Inspiration and Examples:

A few examples from the work of the organizers to serve as inspiration the various submission types:

• Riek, Laurel D. and Howard, Don, A Code of Ethics for the Human-Robot Interaction Profession. (2014). In Proceedings of We Robot 2014.

• Moon, A., Danielson, P., and Van der Loos, H.F.M., Survey-based Discussions on Morally Contentious Applications of Interactive Robotics. (2011). International Journal of Social Robotics.

• Solove, Daniel J. and Hartzog, Woodrow, The FTC and the New Common Law of Privacy (2013). 114 Columbia Law Review 583 (2014); GWU Legal Studies Research Paper No. 2013-120; GWU Law School Public Law Research Paper No. 2013-120.

• Calo, R. America Needs a Federal Robotics Agency. Time Magazine, Sept 22, 2014.

• Ethical stories from HRI practice may be heard on this Robots Podcast – an interview with Laurel Riek conducted by AJung Moon.

Format:

Authors should prepare their submission to follow the HRI 2015 publication guidelines.

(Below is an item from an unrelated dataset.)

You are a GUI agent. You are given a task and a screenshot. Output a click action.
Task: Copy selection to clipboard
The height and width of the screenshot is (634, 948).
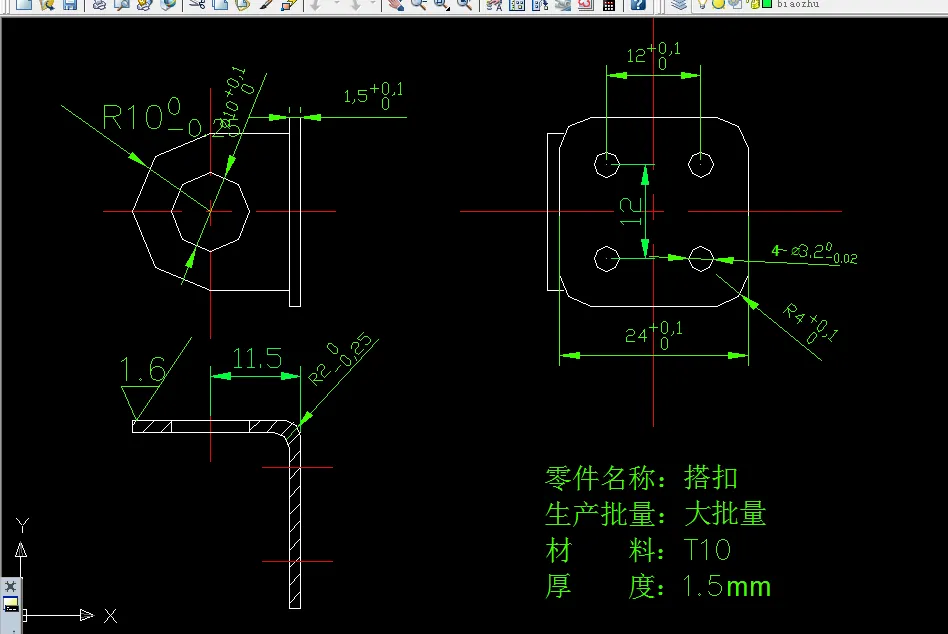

It may be at most two pages in length. It should not be anonymized.

All submissions must clearly identify their challenge theme(s) within their submission (H: Healthcare, M: Morphology, A: Autonomy).

And their submission type(s). (Q: Question, T: Thought experiment, P: Position Statement, E: Ethical Stories from participants own HRI practice). Participants may include a combination of submission types within a single submission, but must ensure each section is clearly labeled. (For example, maybe section 1 contains an ethical story from the participants’ own practice, and section 2 contains questions regarding this ethical situation).

Publication:

In addition to posting accepted submissions to the workshop website, workshop content will be live-tweeted by the Open Roboethics Initiative during the workshop. We also will be publishing a working consensus document for our community on this website as well as on Robohub. Furthermore, the organizers may explore a journal special issue in the near future.